Each piece consists of two parts: an upper structure made of reused metal objects, and a wooden base fitted with wheels. This division is not simply formal but archaeological. It reorders the relationship between what is above and what is beneath, between image and foundation, between the visible and the buried. The wood recalls the forests that once covered this land, and the ground uprooted to build the city. The metal embodies the system of urban modernity that replaced it. The wheels speak of movement—of displacement, of migration, of the ongoing journey of those who continue to move within and beyond this city.
In creating the work, I treated the metallic grids as contemporary looms, weaving bright strips of fabric across their surfaces. This technique draws on the Amazigh Boucherouite rug, traditionally handwoven from fragments of discarded cloth. The weaving reconnects the cold geometry of metal with the living rhythm of textile, reviving the spirit of nomadic craft within a contemporary context. Each surface becomes a kind of skin—a meeting point between the industrial and the human, the mechanical and the ancestral.

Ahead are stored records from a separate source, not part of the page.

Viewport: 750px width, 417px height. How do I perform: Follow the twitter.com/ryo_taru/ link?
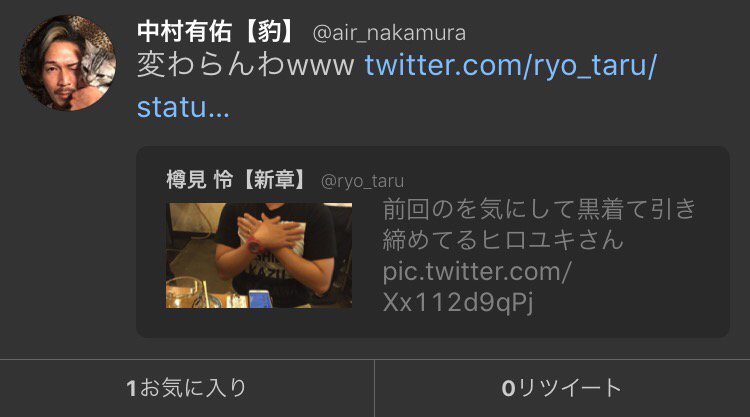[x=511, y=65]
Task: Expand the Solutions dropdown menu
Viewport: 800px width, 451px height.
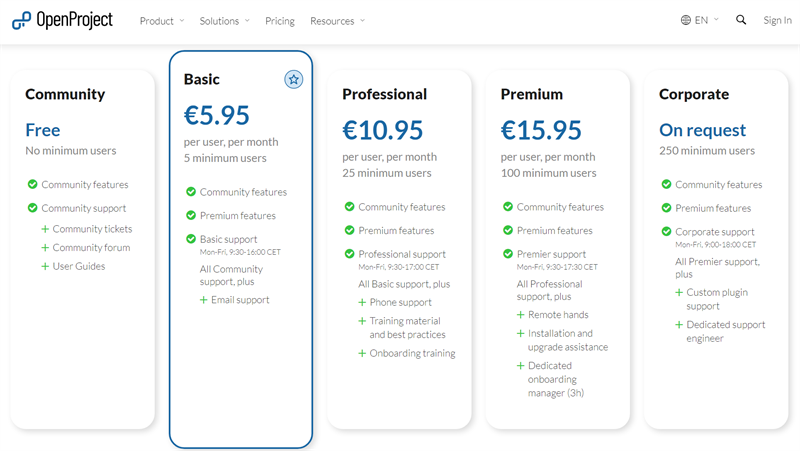Action: (x=224, y=21)
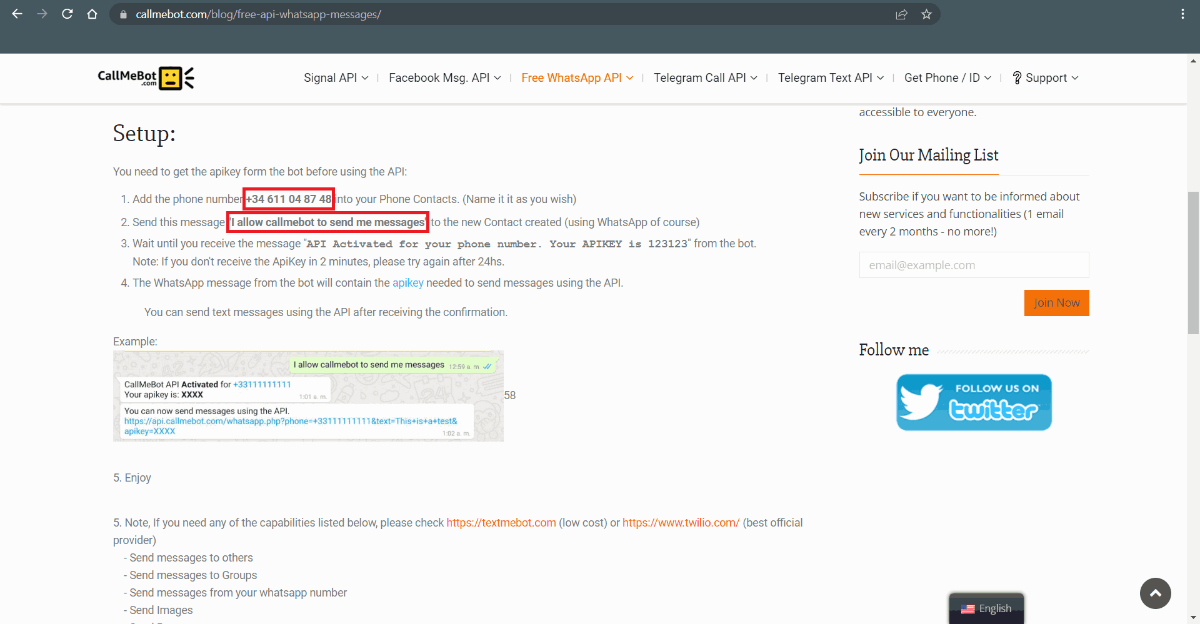Open the Telegram Text API menu
Screen dimensions: 1200x624
(x=830, y=78)
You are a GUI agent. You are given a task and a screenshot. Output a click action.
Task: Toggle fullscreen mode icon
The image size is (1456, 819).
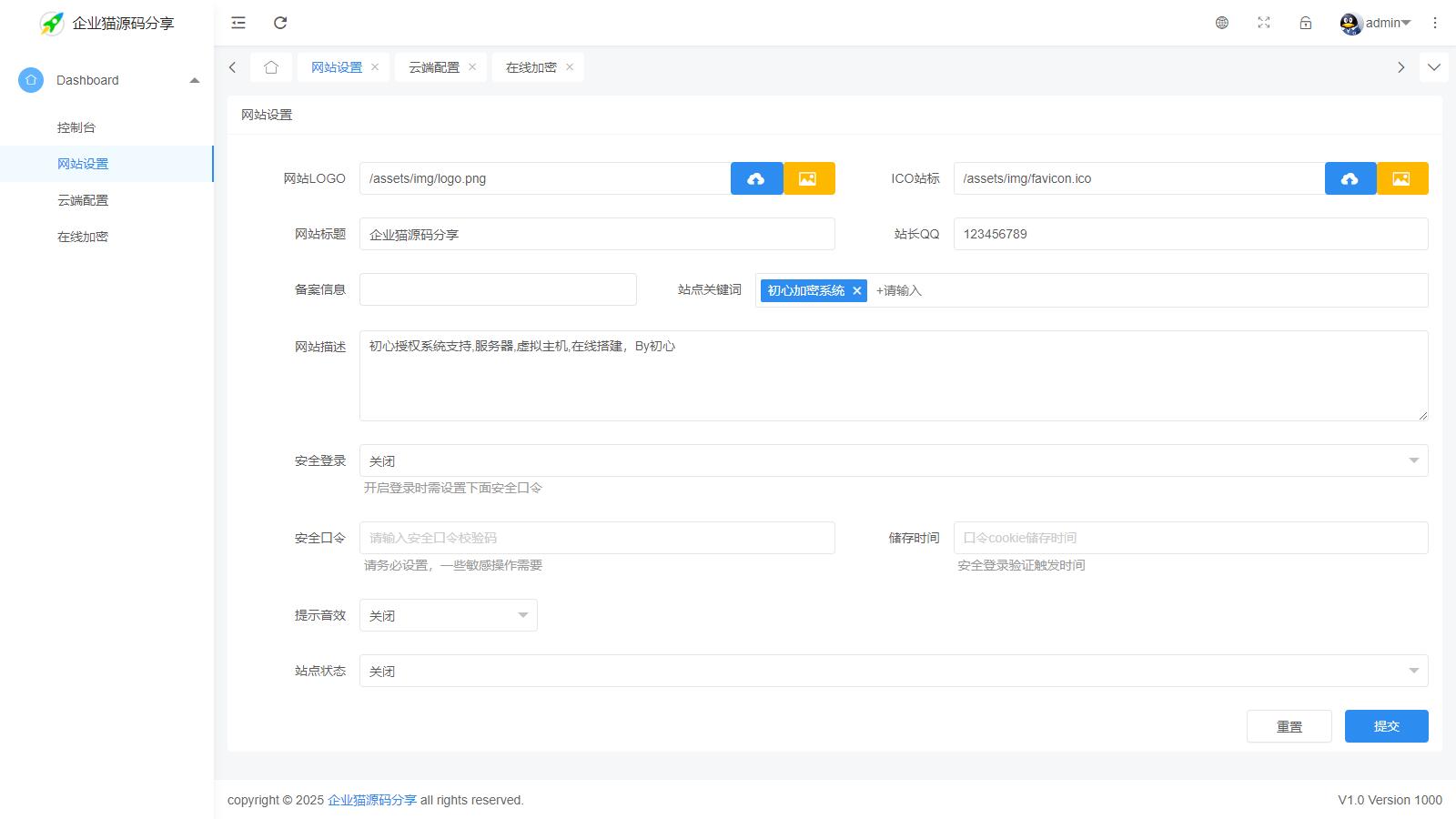(1264, 23)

The woven patterns rise in repeating triangles that point toward the sky, recalling the shapes of pine trees and mountains—symbols of hope and endurance that belong to many cultures. Seen together, these ten structures form a symbolic skyline: a miniature city of fabric and steel, of roots and ruins, of permanence and movement.
Through Skin of the City, I reflect on what lies beneath the urban image: the histories that persist under the surface, the stories that continue to move through the foundations of place.